Cereals Research Dept, John lnnes Centre, Norwich, NR4 7UH, UK

Background and objectives
Septoria leaf blotch, caused by the fungal pathogen Mycosphaerella graminicola (anamorph Septoria tritici), is currently one of the most serious diseases of bread wheat (Triticum aestivum) in the world. In field trials, a number of wheat varieties have shown either specific or general resistance to isolates of M. graminicola [1]. The genetics of these resistances are being studied as part of an EU funded consortium project, one part of which involves AFLPTM (amplified fragment length polymorphism) mapping [2] of resistance genes segregating in the progeny of crosses between wheat varieties. AFLP markers that cosegregate with resistance to M. graminicola will provide breeders with molecular tags for more rapid selection of Septoria-resistant wheat lines. Seedling tests and detached leaf assays (see accompanying poster by L.S. Arraiano) for studying wheat resistance to M. graminicola are being developed to permit faster screening of large numbers of varieties and isolates.

Materials and methods
For the AFLP mapping project, parents of crosses were chosen either because they lie at opposite ends of the general M. graminicola resistance/susceptibility spectrum or because they show resistance to specific isolates. The following crosses have been made: Shafir x Kavkaz-K4500, Veranopolis x Baidus and Arina x Riband. The AFLP technique used is a slightly modified version of the standard published method [2] using Ssel and Msel restriction enzymes with two selective bases for each primer.
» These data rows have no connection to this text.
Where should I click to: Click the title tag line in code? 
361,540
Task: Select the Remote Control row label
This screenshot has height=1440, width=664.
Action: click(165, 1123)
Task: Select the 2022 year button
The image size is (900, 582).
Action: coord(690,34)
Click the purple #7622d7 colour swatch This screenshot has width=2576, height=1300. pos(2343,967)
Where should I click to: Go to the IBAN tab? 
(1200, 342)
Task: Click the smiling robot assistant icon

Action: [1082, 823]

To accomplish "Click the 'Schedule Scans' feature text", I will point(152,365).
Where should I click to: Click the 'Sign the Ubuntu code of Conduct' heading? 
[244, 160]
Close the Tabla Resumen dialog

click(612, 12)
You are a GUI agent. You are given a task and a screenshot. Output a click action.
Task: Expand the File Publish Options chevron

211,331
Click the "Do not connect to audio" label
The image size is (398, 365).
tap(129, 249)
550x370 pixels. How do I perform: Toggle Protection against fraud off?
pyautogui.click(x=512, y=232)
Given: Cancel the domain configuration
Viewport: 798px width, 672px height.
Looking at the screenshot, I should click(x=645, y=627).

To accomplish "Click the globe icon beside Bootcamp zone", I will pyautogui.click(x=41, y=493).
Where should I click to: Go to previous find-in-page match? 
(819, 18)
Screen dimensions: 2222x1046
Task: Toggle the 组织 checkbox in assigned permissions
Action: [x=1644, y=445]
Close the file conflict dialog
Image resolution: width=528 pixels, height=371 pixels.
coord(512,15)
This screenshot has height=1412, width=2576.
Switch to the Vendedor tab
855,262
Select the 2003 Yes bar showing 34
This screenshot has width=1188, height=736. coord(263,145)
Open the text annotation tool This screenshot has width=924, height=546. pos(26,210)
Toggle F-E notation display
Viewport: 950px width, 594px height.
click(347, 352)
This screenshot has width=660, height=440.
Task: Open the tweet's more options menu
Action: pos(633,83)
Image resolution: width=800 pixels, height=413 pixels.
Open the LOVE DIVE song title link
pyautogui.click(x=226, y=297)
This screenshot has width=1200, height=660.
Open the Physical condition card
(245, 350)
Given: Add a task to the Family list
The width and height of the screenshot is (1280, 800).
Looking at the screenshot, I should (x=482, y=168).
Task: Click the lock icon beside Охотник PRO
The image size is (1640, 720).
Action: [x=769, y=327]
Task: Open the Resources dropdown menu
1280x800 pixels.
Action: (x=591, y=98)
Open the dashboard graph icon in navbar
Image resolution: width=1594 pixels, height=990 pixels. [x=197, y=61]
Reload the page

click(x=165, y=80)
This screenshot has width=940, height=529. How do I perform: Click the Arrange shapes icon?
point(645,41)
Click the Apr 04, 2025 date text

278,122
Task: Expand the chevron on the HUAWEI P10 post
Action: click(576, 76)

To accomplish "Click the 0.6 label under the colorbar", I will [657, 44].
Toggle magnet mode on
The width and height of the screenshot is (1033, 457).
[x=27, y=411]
The genetics of isolate specific resistance is being studied in five English wheat varieties. In field trials, the varieties Andante and Pastiche show specific resistance to isolate IPO 001 but are susceptible to isolate IPO 323. In contrast, Flame and Hereward are susceptible to IPO 001 and resistant to IPO 323. Longbow is susceptible to both isolates. Reciprocal crosses have been generated between Andante, Flame, Longbow, Pastiche and Hereward and the F2 generations of each cross are being assessed for segregation of resistance and susceptibility using detached leaf tests. This analysis aims to determine whether the specific resistances are due to single genes or to several interacting loci and also whether Andante and Pastiche or Flame and Hereward share common genes conferring resistance to IPO 001 or to IPO 323 respectively. Resistance is assessed in detached leaves according to the method described in the poster by L.S. Arraiano et al by scoring the percentage of leaf area covered by pycnidia.

Results and conclusions
The parental varieties for AFLP mapping are being screened to select differentiating AFLP markers. The average variation between Arina and Riband is approximately 9% and between Shafir and Kavkaz-K4500 approximately 15%. These markers will be used to screen doubled-haploid (DH) sets of Fl progeny or single-seed descent (SSD) lines at the F6 generation for each of the crosses, enabling the markers to be genetically mapped. Cosegregation of particular AFLP markers with Septoria resistance will allow resistance genes to be identified.

Analysis of specific resistance using detached leaf tests is in progress. This technique distinguishes between resistance and susceptibility to the isolates IPO 001 and IPO 323 in the parental varieties. Segregation data for specific resistance to these two isolates will be shown for the F2 progeny of the crosses between Andante, Flame and Longbow.

This work was supported by the EU Biotech programme, Praxis XXI and MAFF.

1. Kema GHJ, van Silfhout CH, 1997. Phytopathology 87, 266-358.
2. Vos P, Hogers R, Bleeker M, Reijans M, van der Lee T, Homes M, Frijters A, Pot J, Peleman J, Kuiper M, Zabeau M, 1995. Nucleic Acids Research 23, 4407-4414.